Thanks for an enjoyable read. I work on finding meaning and mana to add to my ordinary life and it is a truth, I’ve found, that your beliefs and your values have a great effect on your intentions and your actions in the world.
These, of course, then evoke responses from the world and the results are pretty apparent.
I’ve found it’s easy to tell when you’re on-course. You actually LIKE the world that you’re walking in. It’s cool knowing that the world is a mirror. Everything in it is a reflection of you….
Thank you for your comments on my The Power of Thought is the Power to Create blog post. Since recognizing the role and the power we can have by making healthy thought choices, I have found a lot more joy in life. 🙂
So many people I have talked to have experienced the same, and it’s really very exciting! None of our feelings or emotions should be ignored or abandoned recklessly, but in the pool of all of our thoughts, we have the choice to pick which ones we want to nurture and grow. The rest will just fall away as we observe them passing on by.
Have a wonderful week!
wow everything you said was extremely spot on and I enjoyed every second of reading this article. Recently, I have delved into the power of manifestation and I have learned that you can lead a better life just by changing the way you think about things.
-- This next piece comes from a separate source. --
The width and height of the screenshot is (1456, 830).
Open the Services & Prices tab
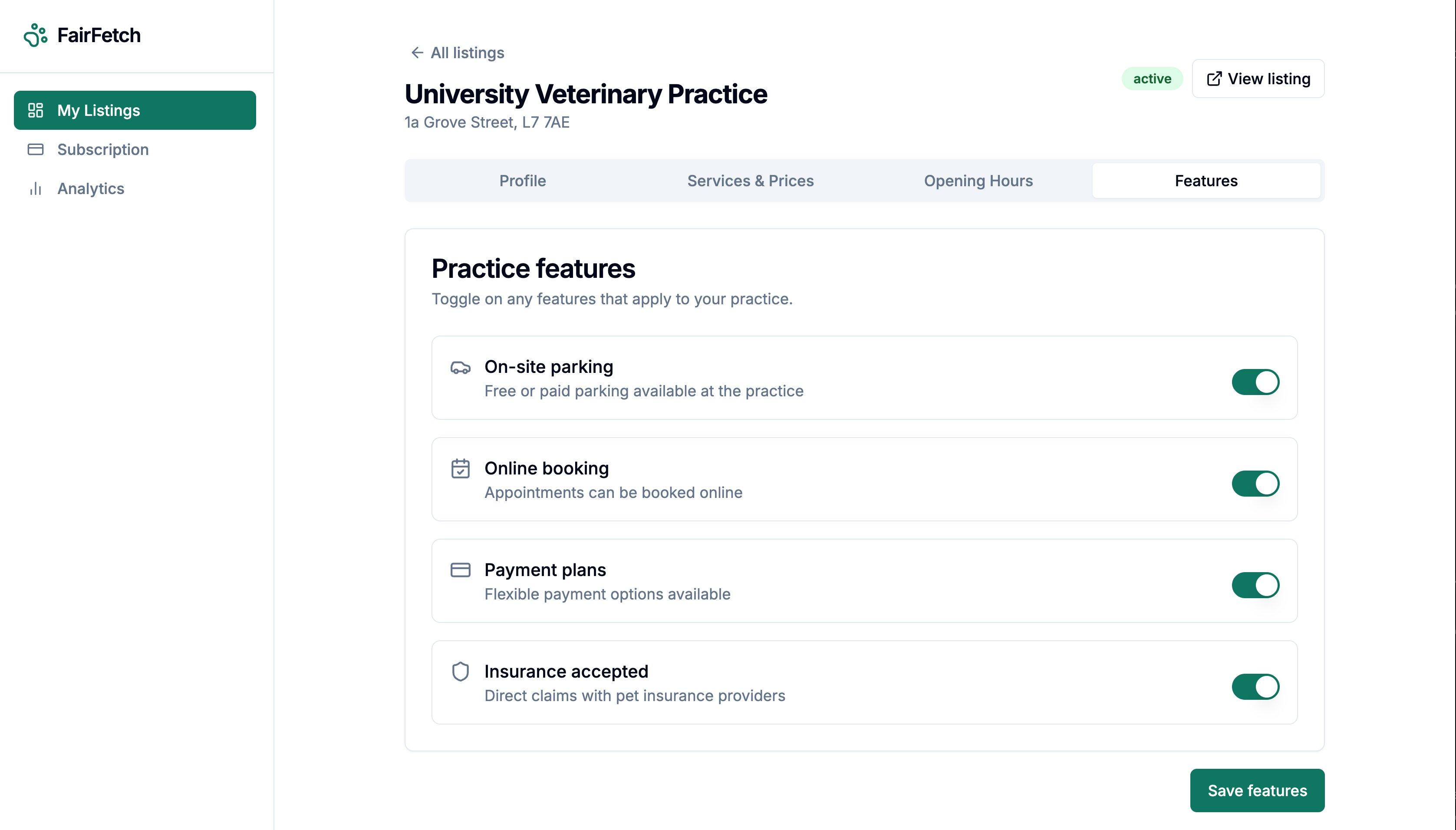click(x=750, y=181)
Even if something “bad” happens to you, if you have a positive outlook and say “everything happens for a reason, I won’t get upset by this” then later on your positive attitude will bring you something you will have never thought imaginable, and it would not have been possible without the small complication in the beginning.
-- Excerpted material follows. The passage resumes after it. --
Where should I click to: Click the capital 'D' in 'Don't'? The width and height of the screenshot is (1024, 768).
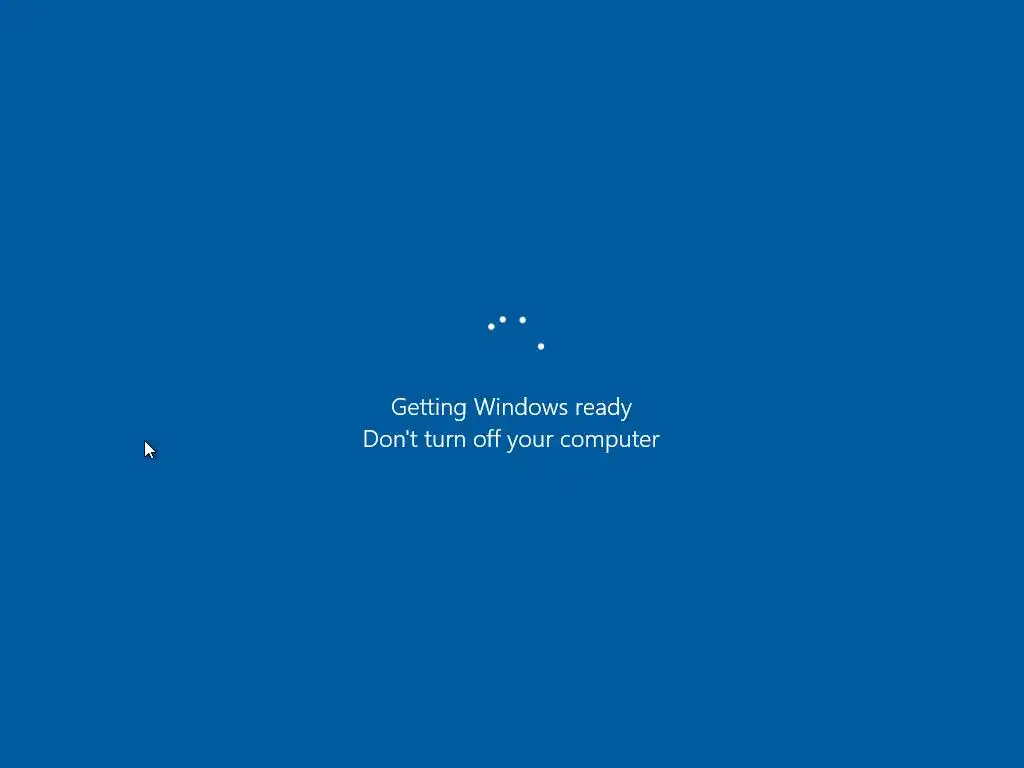coord(372,439)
I believe that our minds shape who we are. If we think unhealthy thoughts, that is what we are to become. Sp perfect article, I love to see people spreading this kind of awareness!
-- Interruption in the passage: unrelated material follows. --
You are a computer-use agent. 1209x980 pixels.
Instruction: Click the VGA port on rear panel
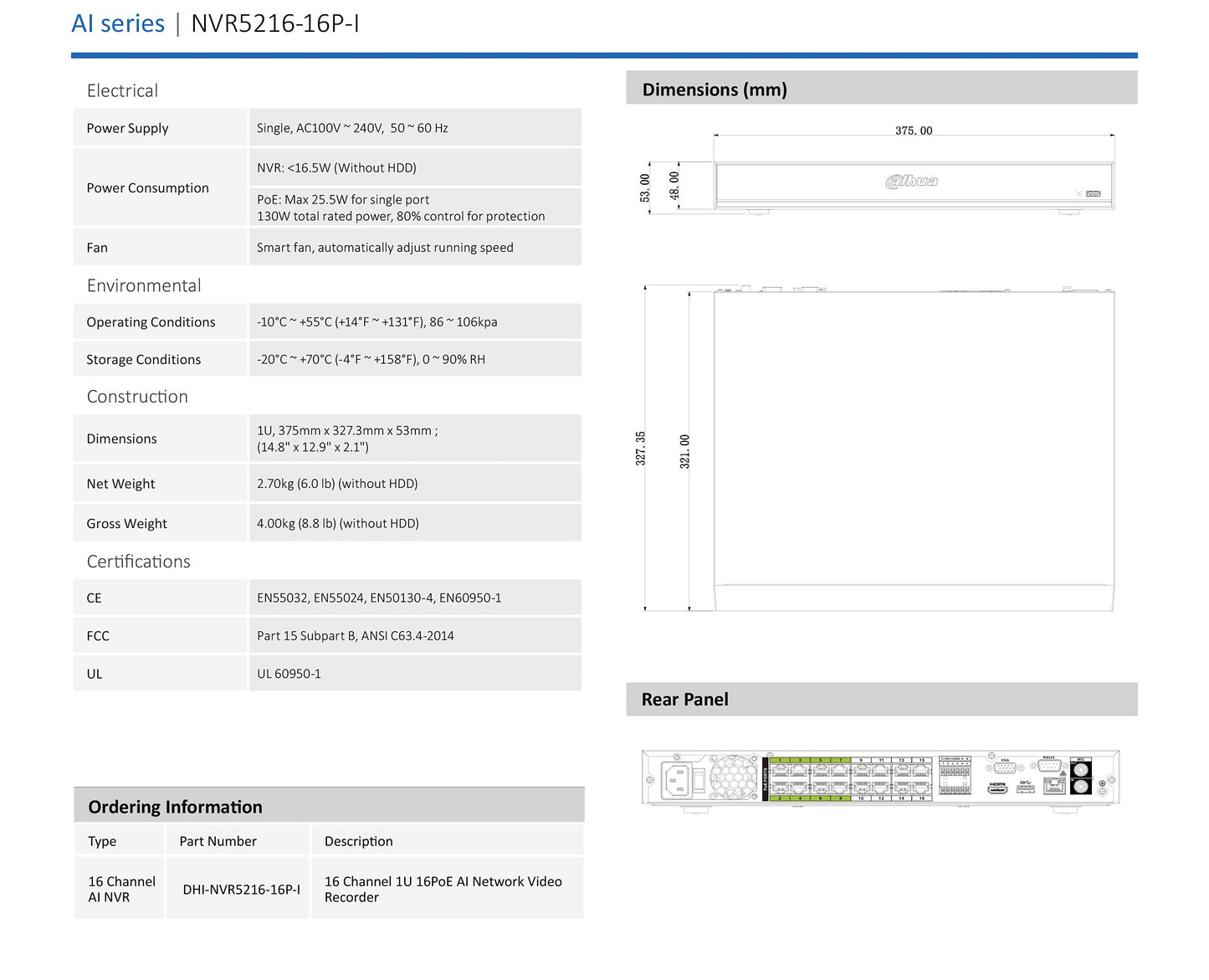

Thank you so much for your comment on The Power of Thought is the Power to Create, and I’m happy it was enjoyable for you. The power of manifestation you mentioned really can improve our life experience just by the use of our thought processes like you mentioned. It is so funny, because it’s so true that even when something that appears to be very bad happens, there is ALWAYS something good that comes from it. It can be really difficult to get through it, but I think this is where trust and faith come into play. Understanding that there is balance in the world, we can know that when something bad happens, it has to be balanced by something equally good or better. Even if it seems meaningless, it is not.
I think you are very right also about our minds being able to shape who we are and that healthy thoughts make us healthy. Thank you so much for sharing!